──────── Extract provided ────────

Colombia, Peru attract investors
In Colombia, the government’s adoption of a legal and contractual framework that encourages E&P investment has, in the past 10 years, more than doubled production of mostly conventional oil and gas, Mr Valera said. “Colombia is a success story, but it could do even better with improvements in security in some of the more remote areas to counter terrorist activity by the Revolutionary Armed Forces of Colombia – People’s Army (FARC).”
Exploration in the country’s offshore oil and onshore unconventional gas basins is under way, following a 2012 bidding round by the Colombian government that offered attractive incentives, GlobalData’s Adrian Lara noted.
Another bright spot is Peru, South America’s only exporter of liquefied natural gas (LNG), where the large liquids-rich Camisea gas field east of the Andes produces more than 100,000 bbl/day of liquids, offsetting declining production of crude oil in recent years, according to an EIA report. The EIA also ranks Peru as having the seventh-largest crude oil reserve in Central and South America, with 579 million bbls of proved reserves, most of them onshore in the Amazon region. In an analysis released in August last year, the EIA put proved natural gas reserves in Peru at 12.7 tcf.
Unlike most countries in the region, Peru’s resources are 100% developed by private-sector companies. “In the early 1990s, Peru privatized all E&P operations and areas held by the state-owned oil company and then instituted a system whereby any private company may apply for production rights in the country,” Mr Valera explained.
Argentina ranks third globally in technically recoverable shale gas reserves, with an estimated 802 tcf, according to a 2013 report released by the EIA and Advanced Resources International, an energy consulting firm. “Actual results from drilling in the Neuquén Basin are confirming that, from a geological standpoint, Argentina has probably the best-quality shale rock in South America for production purposes,” Mr Valera said. “The paradox is that, while Argentina has one of the world’s best shale reserves, government regulations that put severe controls on price, imports/exports, foreign currency exchange rates and labor have made it a financially risky place for outside investment,” he noted. “Argentina is going to remain a natural gas importer for the foreseeable future.”

────────

▸ Given request 1
For each statement, say yes or no according to the article on oil and gas investment in South America, and quote the words that decide it. (a) Peru's resources are developed entirely by private-sector companies. (b) Colombia's oil and gas production tripled over the past 10 years. (c) Argentina ranks second globally in technically recoverable shale gas reserves.
▸ Given request 2
Retype the article on oil and gas investment in South America from "Exploration in the" to "at 12.7 tcf.".
▸ Given request 3
Summarize the article on oil and gas investment in South America in two sentences.
The data after this article was taken from a separate source.

──────── Data excerpts ────────

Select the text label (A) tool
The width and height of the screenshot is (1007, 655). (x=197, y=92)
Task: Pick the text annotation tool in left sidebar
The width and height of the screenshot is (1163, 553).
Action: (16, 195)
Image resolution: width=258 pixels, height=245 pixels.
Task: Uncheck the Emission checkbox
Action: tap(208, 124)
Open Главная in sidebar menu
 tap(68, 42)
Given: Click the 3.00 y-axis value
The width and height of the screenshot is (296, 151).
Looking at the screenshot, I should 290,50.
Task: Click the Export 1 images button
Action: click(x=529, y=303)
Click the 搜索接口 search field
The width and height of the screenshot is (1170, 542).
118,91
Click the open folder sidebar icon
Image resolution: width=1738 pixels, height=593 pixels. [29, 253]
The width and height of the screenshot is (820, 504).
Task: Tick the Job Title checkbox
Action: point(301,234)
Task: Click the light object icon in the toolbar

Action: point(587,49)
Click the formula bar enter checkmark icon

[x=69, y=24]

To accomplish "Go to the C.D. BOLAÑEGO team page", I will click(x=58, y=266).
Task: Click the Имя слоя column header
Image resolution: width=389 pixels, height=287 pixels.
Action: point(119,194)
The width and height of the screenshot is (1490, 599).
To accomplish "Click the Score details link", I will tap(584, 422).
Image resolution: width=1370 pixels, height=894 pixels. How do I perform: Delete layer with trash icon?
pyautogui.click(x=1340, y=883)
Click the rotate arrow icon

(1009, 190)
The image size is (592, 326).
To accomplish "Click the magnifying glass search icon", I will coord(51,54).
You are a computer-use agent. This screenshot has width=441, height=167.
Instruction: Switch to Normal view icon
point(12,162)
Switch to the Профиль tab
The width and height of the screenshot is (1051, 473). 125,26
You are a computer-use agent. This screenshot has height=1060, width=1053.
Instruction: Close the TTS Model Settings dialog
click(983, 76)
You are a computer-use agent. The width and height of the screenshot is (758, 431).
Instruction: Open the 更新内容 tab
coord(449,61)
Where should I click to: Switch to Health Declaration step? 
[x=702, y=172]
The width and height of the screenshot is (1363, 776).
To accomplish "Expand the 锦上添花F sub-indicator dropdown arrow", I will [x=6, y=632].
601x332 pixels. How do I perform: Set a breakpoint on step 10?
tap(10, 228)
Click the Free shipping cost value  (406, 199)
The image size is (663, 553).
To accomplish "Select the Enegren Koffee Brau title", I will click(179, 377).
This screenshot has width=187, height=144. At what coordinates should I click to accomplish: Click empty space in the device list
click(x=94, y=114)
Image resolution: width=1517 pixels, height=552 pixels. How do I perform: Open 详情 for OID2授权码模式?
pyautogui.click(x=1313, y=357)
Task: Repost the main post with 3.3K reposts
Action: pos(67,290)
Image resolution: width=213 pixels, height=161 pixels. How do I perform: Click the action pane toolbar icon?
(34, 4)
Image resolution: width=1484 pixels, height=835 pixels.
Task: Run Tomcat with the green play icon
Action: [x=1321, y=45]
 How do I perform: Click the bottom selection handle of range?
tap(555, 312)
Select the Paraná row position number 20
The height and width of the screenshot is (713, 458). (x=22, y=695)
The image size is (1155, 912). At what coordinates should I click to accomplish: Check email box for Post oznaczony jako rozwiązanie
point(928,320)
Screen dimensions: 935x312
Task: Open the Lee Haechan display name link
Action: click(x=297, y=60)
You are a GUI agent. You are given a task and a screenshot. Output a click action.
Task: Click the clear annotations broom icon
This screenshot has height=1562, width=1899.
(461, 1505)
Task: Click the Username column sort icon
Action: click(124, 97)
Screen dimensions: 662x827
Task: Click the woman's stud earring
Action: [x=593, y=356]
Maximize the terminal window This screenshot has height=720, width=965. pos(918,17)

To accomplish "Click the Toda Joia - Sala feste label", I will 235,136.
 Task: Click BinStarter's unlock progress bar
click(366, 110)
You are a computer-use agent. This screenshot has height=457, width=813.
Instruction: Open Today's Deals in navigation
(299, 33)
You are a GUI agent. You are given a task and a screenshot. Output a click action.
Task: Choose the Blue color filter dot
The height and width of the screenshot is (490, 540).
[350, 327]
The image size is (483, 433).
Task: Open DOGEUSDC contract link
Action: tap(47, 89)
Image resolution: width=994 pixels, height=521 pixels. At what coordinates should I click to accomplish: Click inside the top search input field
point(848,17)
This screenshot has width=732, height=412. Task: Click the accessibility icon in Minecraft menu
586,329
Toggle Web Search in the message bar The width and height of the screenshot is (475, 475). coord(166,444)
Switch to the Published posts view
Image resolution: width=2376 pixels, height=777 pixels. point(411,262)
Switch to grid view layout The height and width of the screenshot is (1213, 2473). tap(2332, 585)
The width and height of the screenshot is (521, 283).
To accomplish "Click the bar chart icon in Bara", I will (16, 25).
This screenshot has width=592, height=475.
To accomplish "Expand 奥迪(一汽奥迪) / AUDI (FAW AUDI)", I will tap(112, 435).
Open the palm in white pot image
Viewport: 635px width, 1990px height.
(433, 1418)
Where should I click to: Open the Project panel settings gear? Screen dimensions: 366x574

────────

▸ Task result 1
(a) Yes: "Peru’s resources are 100% developed by private-sector companies."
(b) No: "more than doubled production of mostly conventional oil and gas"
(c) No: "Argentina ranks third globally in technically recoverable shale gas reserves"

▸ Task result 2
Exploration in the country’s offshore oil and onshore unconventional gas basins is under way, following a 2012 bidding round by the Colombian government that offered attractive incentives, GlobalData’s Adrian Lara noted.
Another bright spot is Peru, South America’s only exporter of liquefied natural gas (LNG), where the large liquids-rich Camisea gas field east of the Andes produces more than 100,000 bbl/day of liquids, offsetting declining production of crude oil in recent years, according to an EIA report. The EIA also ranks Peru as having the seventh-largest crude oil reserve in Central and South America, with 579 million bbls of proved reserves, most of them onshore in the Amazon region. In an analysis released in August last year, the EIA put proved natural gas reserves in Peru at 12.7 tcf.

▸ Task result 3
Colombia's investment-friendly framework has more than doubled its oil and gas production in 10 years, and Peru has offset declining crude output with liquids from the Camisea gas field while leaving all its resources to private-sector companies. Argentina has an estimated 802 tcf of technically recoverable shale gas, but government controls on prices, trade, currency and labor make it financially risky for outside investment.